[QUOTED TEXT]:
Naked bodies, penetrating thrusts, and guttural moans startled us all. We went from talking about the bible to watching porn in seconds. We were blindsided and horrified.

Have you ever experienced a “ZOOM bomb”? If not, I pray you never will. Cyber thugs with intentions to cause chaos entered our online meeting. They forced pornographic videos, images, and profanity-laced music onto our 70-inch computer monitors.

The event host scrambled to stop the pirates. The shocking incident lasted mere seconds but felt like minutes.

After a reboot of the video feed, everything calmed down, and the quick response solved the problem. We refocused our attention on the speaker with renewed enthusiasm and with a readiness to learn.

The invisible enemy did not stop us.

That’s until ten minutes later, “AJ” turned on his webcam and started masturbating. And five minutes after that, a pop-up appeared “(“Nigga balls”) has entered the waiting room for this meeting.” During our meeting, the injustice of racist, violent sexual acts imposed upon us triggered and offended everyone.

This essay is not a commentary about pornography. Or about how to protect online meetings from infiltration. But, about how this incident mirrors the instability of black life — and how our speaker’s response is indicative of the black experience: traumatic and unexpected; yet still, we rise.

Our Fall Lecture Series, called “Through Eyes of Color,” took almost a year to plan. Rescheduled online to accommodate social distancing protocols; we were excited to host this event. Our speaker, Apologist Lisa Fields of the Jude 3 Project, was terrific. She shared a lecture called “Thinking through Slavery in the Bible.” Typical theologians are white, older, and men, but Lisa is none of these. She is black, young, respected, and her Courageous Conversation series is outstanding.

The disruption happened, but it was how the lecture attendees dealt with it that impressed me most. We experienced the same trauma, both black and white: male and female: Ph.D. theologians and layperson. And that experience gave the few white attendees a valuable glimpse into how black people face unexpected obstructions and still succeed.

Entries for locating text and elements:
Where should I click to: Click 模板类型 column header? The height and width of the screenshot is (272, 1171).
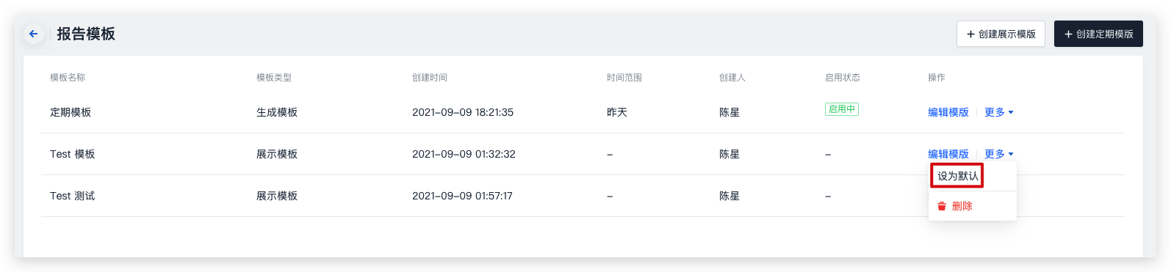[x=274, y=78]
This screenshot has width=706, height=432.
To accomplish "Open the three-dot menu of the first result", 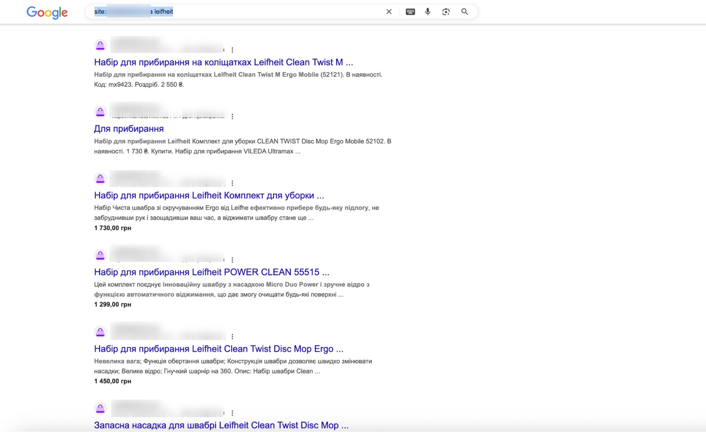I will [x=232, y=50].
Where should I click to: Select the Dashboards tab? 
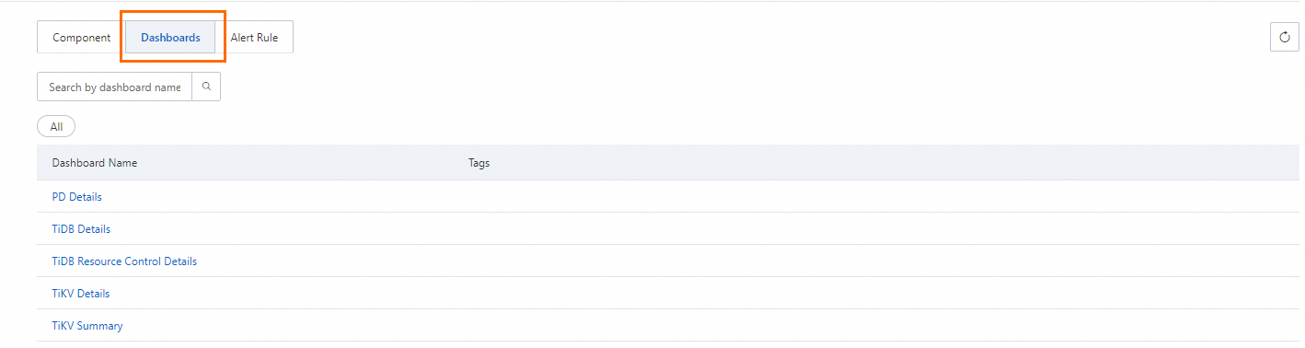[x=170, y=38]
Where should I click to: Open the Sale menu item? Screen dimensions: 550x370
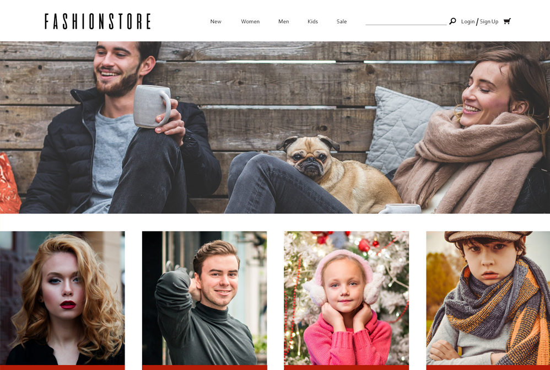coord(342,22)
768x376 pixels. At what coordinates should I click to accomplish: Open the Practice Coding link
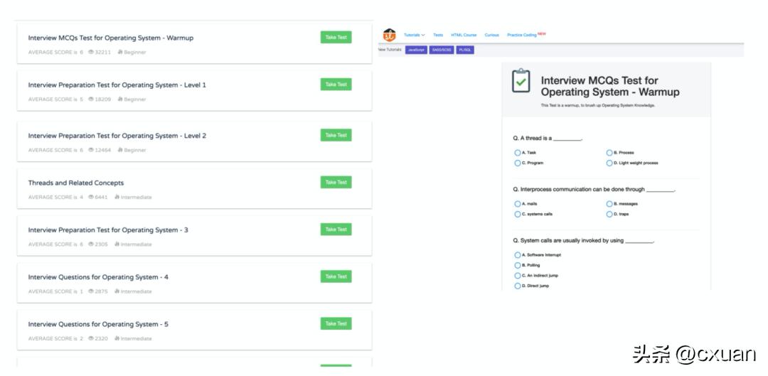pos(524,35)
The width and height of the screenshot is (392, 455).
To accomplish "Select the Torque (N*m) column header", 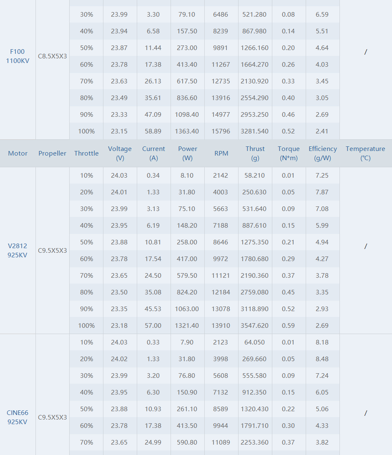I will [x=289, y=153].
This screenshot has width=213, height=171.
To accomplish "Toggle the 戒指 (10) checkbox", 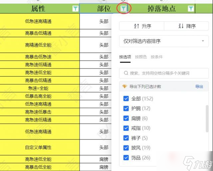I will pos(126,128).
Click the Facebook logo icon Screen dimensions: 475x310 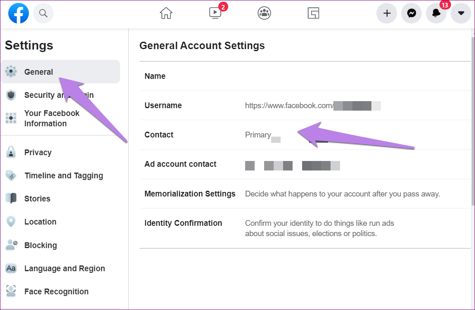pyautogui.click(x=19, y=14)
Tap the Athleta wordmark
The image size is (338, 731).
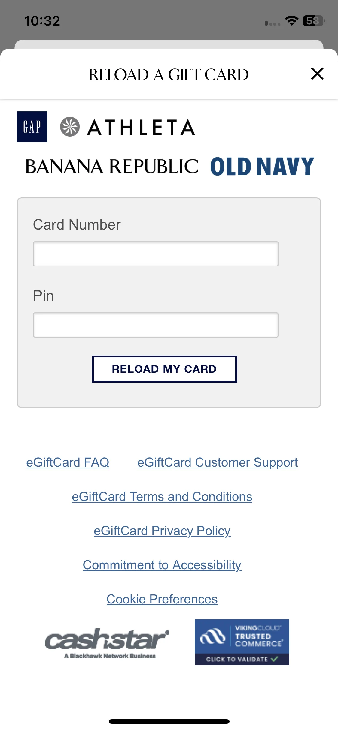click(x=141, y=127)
---
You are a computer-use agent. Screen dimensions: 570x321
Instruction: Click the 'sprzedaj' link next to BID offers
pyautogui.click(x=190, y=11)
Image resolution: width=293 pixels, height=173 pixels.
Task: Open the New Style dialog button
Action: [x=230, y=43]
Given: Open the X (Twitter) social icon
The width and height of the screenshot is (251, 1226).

[PARTS OF THE EXERCISE]:
a – From the essay about the disrupted online lecture, quote the passage between "The event host" and "readiness to learn.", inclusive.
b – In the essay about the disrupted online lecture, what was the title of the lecture Lisa Fields shared?
c – Carry on the essay about the disrupted online lecture from the point where it stops.

[TASK ANSWERS]:
a –
The event host scrambled to stop the pirates. The shocking incident lasted mere seconds but felt like minutes.

After a reboot of the video feed, everything calmed down, and the quick response solved the problem. We refocused our attention on the speaker with renewed enthusiasm and with a readiness to learn.

b – "Thinking through Slavery in the Bible."

c –
Embodying strength, Lisa resumed teaching and kept her head up through the disruption. As my childhood pastor would say, “No devil in hell can stop you.” And that was her attitude. She chose brilliance over succumbing to the enemy, not knowing what the next moment held.

The event host offered this thoughtful sentiment, “I don’t feel blame, but I feel the weight of the responsibility.” Lisa did not blame the host, nor has she experience this type of hostility in a lecture before, and she did not let it stop her. She kept teaching like a woman on a mission to encourage the majority culture to listen.

The attendees shared a moment; we united and had the same understanding. That understanding included a mix of emotions: the rush of adrenaline, the magnetism of excitement, the hope against the odds, and an overcoming spirit.

Freedman Bank Note
Speculative investments by bankers robbed newly emancipated slaves.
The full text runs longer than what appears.